Sunday, May 30, 2010

Loss of reality?

"Governments have made “positive moves” towards coming up with a plan to reduce the current loss of biodiversity, which is threatening the future of our planet. Over the past two weeks, delegates at a meeting in Nairobi have been discussing the scientific and technical aspects behind a new “big plan” to save all life on earth, the planet’s biodiversity. Scientists from IUCN, who have been taking part in the discussions, say that they’re encouraged by the commitment shown by governments to develop a new Strategic Plan for the next ten years, which would set targets to reduce the global rate of biodiversity loss." IUCN-SSC, May 23, 2010

Reading this press release together with the recent article in Science "Barometer of Live" I really wonder what these people think. Didn't the target date of Countdown 2010 just pass by? Could we say that within the last eight years the conservation community achieved something really significant towards this clearly ambitious goal? I doubt, and furthermore other competitors came up like the climate change or global financial crisis that use some of the limited resources to be used for the environment.

Now, they either hope that politicians think that this cause is important or that a philanthropist is stepping forwards to pay another 60M USD over the next few years.

I consider our biodiversity conservation a global failure. There are plenty of small initiatives that succeed, but at global level we haven't achieved anything.
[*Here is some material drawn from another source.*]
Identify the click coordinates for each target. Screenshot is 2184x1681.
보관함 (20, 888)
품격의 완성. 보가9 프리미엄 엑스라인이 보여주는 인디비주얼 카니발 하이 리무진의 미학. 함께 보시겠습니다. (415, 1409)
We still have not even a list of the species of the world, not to speak a global assessment strategy that is living up to modern standards of biodidversiy prospecting and taxonomy.

If such as failure would happen in the industry, heads would have to roll. I think, we need a new generation of leaders that are ingenious, that bring in new approaches, that include the collection of environmental data that can be used and reused; real observation data. That would mean, that we have to talk to each other, we need to build the necessary infrastructure and clever strategies on what we are going to measure, and how we are going to finance it sustainably.

As much as the biodiversity informatics community seems to luck guidance in their development, the conservation community fails the necessary scientific insights to create such a global monitoring program that would stand up to criticism. The funding agencies could steer such an endeavor into the right direction.

Star power obvioulsy is not the way to succeed. We need bold ideas and people with a vision that can be implemented and lives up to scientific rigor. It is, nevertheless the scientific methods and data that have the power to change, not good stories.